Moradores de Kherson celebram nas ruas retomada da cidade pela Ucrânia

GUARULHOS, SP (FOLHAPRESS) - Alívio, esperança. Moradores da cidade de Kherson, retomada pela Ucrânia na última sexta-feira (11) após oito meses de ocupação russa, descreveram desta forma como se sentiram ao assistir ao recuo das tropas de Moscou. Nas ruas, eles celebraram com bandeiras de seu país, frases e gestos de agradecimento aos soldados.

Russos tomaram a cidade portuária nos primeiros dias da guerra, em março. Mais recentemente, a região foi uma das sujeitas a referendos, condenados internacionalmente, de anexação à Rússia. Outdoors com a propaganda da votação ainda eram vistos nas ruas.

Centenas de pessoas se reuniram em diferentes partes da cidade para celebrar a retomada ucraniana. À rede Sky News um residente, Andrey, disse sentir profundo alívio. "Viver sob ocupação por oito meses foi horrível. Tinha certeza de que veria isso [a retomada], mas não tão rápido. Nunca sabíamos o que esperar. Às vezes, eles [os russos] detinham uma pessoa e ela desaparecia para sempre."

Outro morador, Alex, disse que os soldados do país estão sendo recebidos como heróis. "Olhe para os olhos das pessoas. Elas respiram livremente pela primeira vez em oito meses. Isso não pode ser colocado em palavras: somos livres."

Alex Rossi, correspondente da Sky News e um dos primeiros jornalistas a chegar ao local, foi recebido por alguns dos moradores com abraços na manhã deste sábado. Muitos dos presentes choravam, e alguns conversavam com soldados ucranianos no local.

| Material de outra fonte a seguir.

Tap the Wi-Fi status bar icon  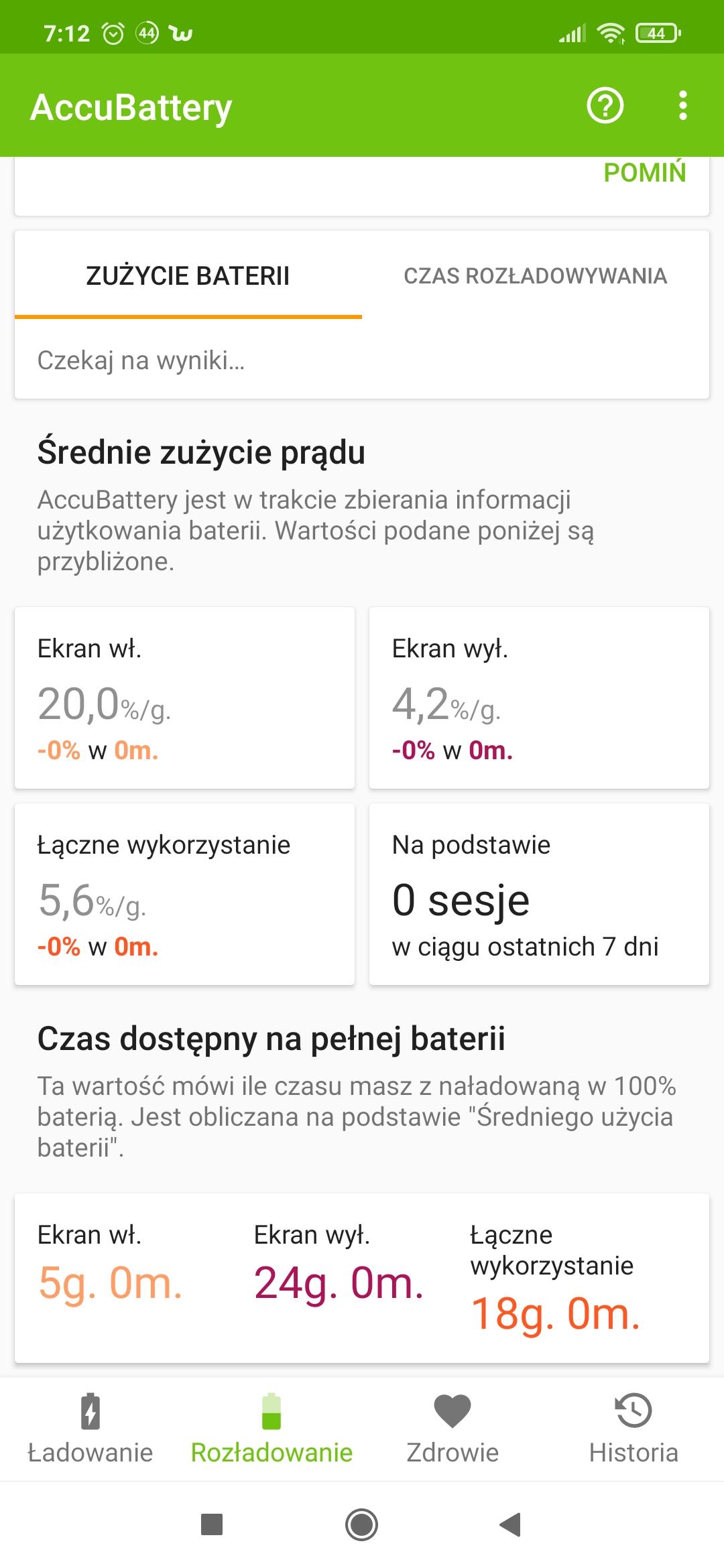[x=610, y=33]
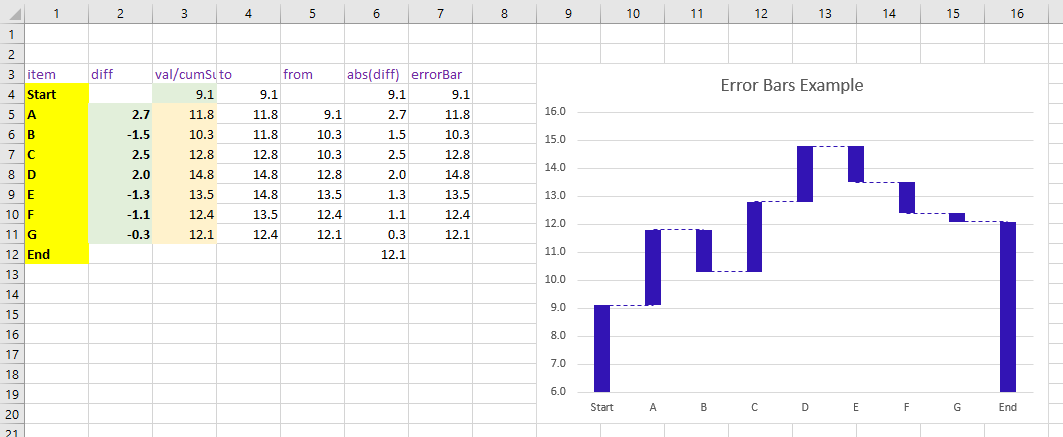
Task: Click the G category label under the chart
Action: point(957,407)
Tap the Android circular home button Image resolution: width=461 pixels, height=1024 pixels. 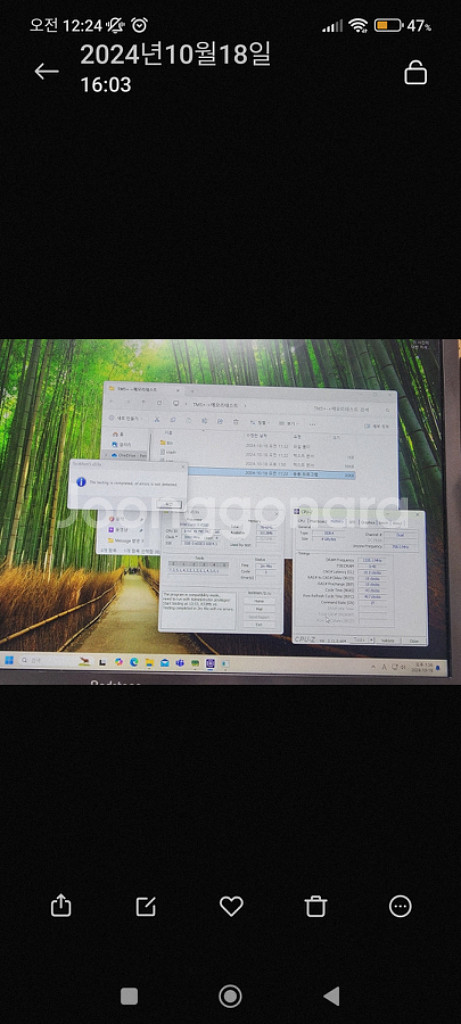pos(230,996)

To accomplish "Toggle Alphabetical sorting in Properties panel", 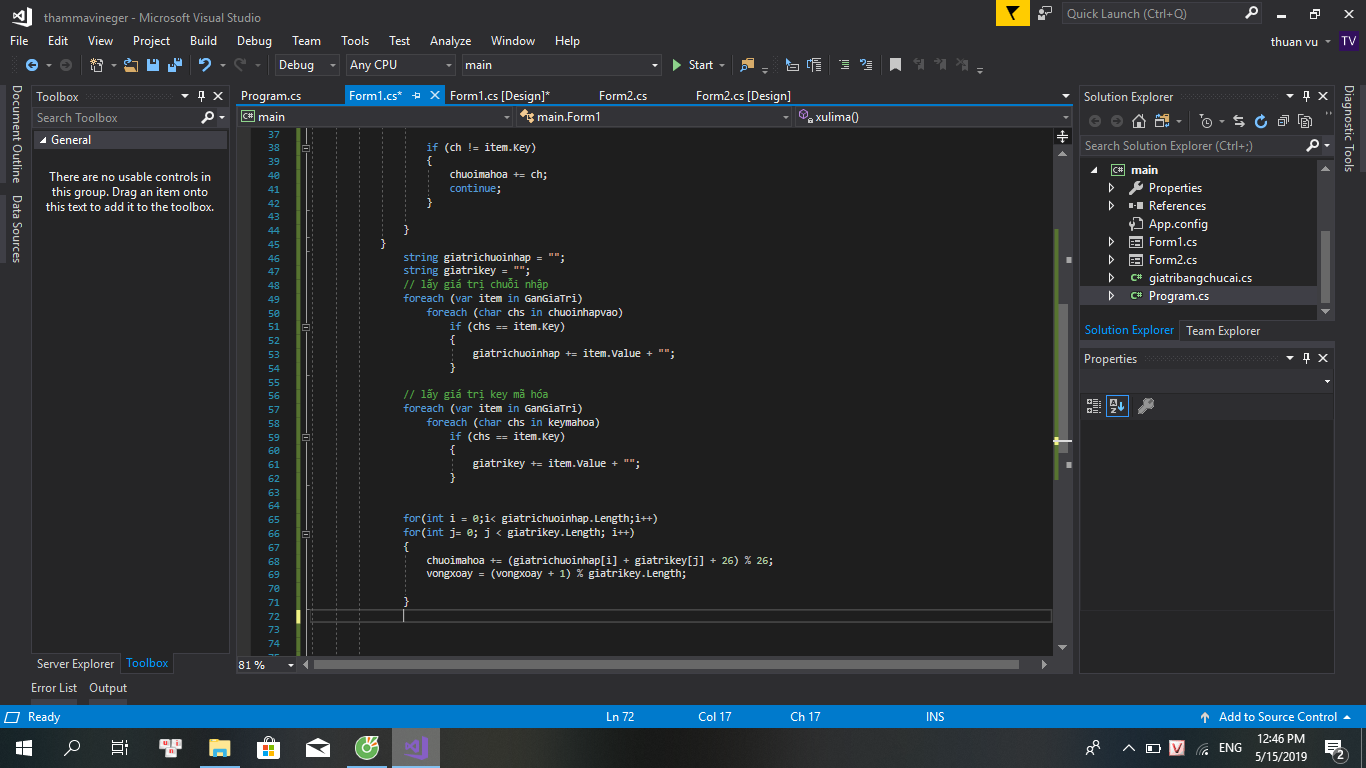I will pyautogui.click(x=1117, y=405).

Relatos semelhantes foram feitos à rede CNN, que observou dezenas de residentes comemorando na praça central de Kherson e hasteando bandeiras no topo de prédios públicos. "Nos sentimos livres, não somos escravos, somos ucranianos", disse Olga, uma moradora.

A euforia vem acompanhada de desafios que o governo ucraniano terá de solucionar. O acesso à energia elétrica, à água e à internet na cidade foram danificados nos últimos meses.

Kiev tomou a retomada como uma conquista de peso. O chanceler Dimitro Kuleba, que está no Camboja como convidado para uma reunião da Asean, a Associação de Nações do Sudeste Asiático, disse que a ação representa uma vitória conjunta do Ocidente. "Poucos acreditavam que a Ucrânia sobreviveria."

Em uma rede social, ele agradeceu aos EUA pelo apoio financeiro e armamentista na guerra. A conquista também foi celebrada por Antony Blinken, secretário de Estado americano, para quem o Exército ucraniano demonstrou "extraordinária valentia". Ele disse que o apoio de Washington seguirá pelo tempo necessário para derrotar a Rússia.

A primeira-dama da Ucrânia, Olena Zelenska, também celebrou a retomada. Ela compartilhou nas redes sociais um vídeo, que não pôde ser verificado de forma independente, com moradores recebendo soldados do país nas ruas. "Imagens que trazem lágrimas aos olhos de todos os ucranianos. Os nossos estão em casa. Kherson está livre."